Work instructions:
**a.** List every job the beekeeping article says female worker bees do in the hive.
**b.** Continue the beekeeping article from its last sentence.

Beekeeping, a Honey of a Hobby

Larry Bucciarelli finds bees extremely interesting insects. He should know, he first started keeping bees when he was a kid. He learned the ins and outs from his grandfather who raised bees at his home in Fort Lee. Larry went to college at the University of Hawaii and in exchange for keeping on eye on their 70 hives (it would take a full week to extract the honey from the hives) he got free tuition. “Because it was the tropics, they produced triple the amount of honey that you would get here,” Larry says. “I would extract the honey three or four times a year.”

Larry has hives here in Palisades and at his upstate home. In the spring there can be about 3,000 bees in a hive and in mid summer the bee population in a hive can increase to over 50-60,000 bees depending on the strength of the hive. The queen bee produces as many as 2,000 eggs a day.

It seems the poor female worker bees get a raw deal. Depending on their age, they act as nurses to the young and attendants to the queen, forage for pollen, fan the nectar to make honey, guard the entrance and clean and ventilate the hive. Only one lucky male drone gets to fertilize the queen, which takes place in flight. The rest sit around on their laurels. Guess that’s why there are considerably more females than males.

Dataset content:
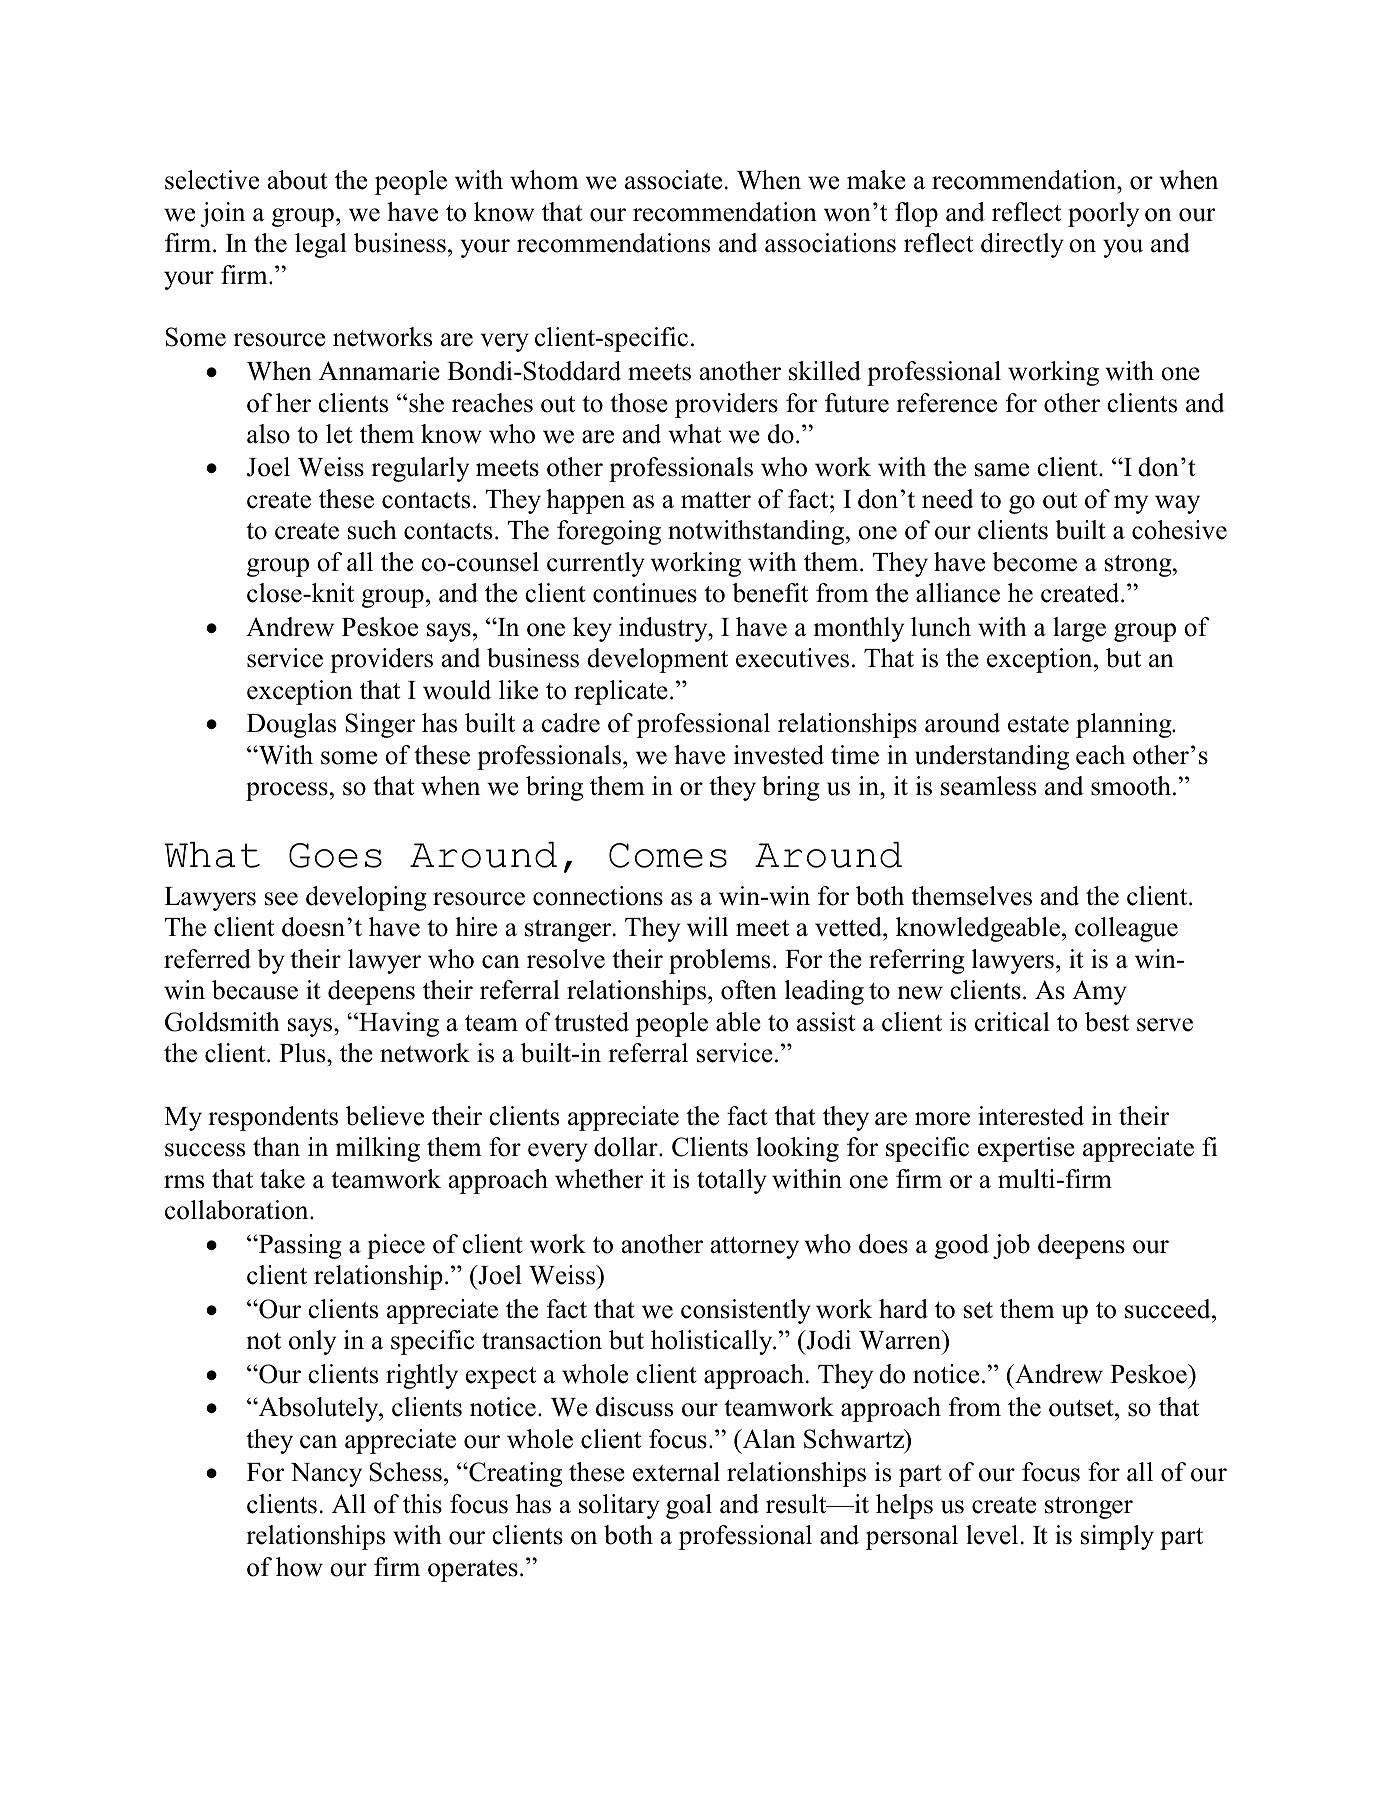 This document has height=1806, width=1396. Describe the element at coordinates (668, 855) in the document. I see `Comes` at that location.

Answers to each task:
**a.**
- Acting as nurses to the young
- Attending the queen
- Foraging for pollen
- Fanning the nectar to make honey
- Guarding the entrance
- Cleaning and ventilating the hive

**b.**
Bees have personalities; some are gentle while other varieties are vicious. “Killer bees that started in South America have entered the U.S. and are mating with honey bees. Their offspring are producing a lot of honey,” Larry relates. No need to worry about them heading our way though, it’s too cold for them. Cold weather has a lot to do with the amount of honey produced. “Last year because of the extremely cold winter I lost my hives,” Larry recounts. Worker bees cluster around the queen over the winter forming a ball. It needs to be 92 degrees for the queen bee to survive.

Larry normally collects honey once a year in late July. “In a good year I can get up to 150 pounds of honey. It’s a weekend process and I enlist my wife Nancy to help.” He filters the collected honey but doesn’t heat it. “That destroys the amino acid and then you only have flavored sugar.” Leaving the honey that is produced after that in the hive provides nourishment to keep the bees strong through the winter.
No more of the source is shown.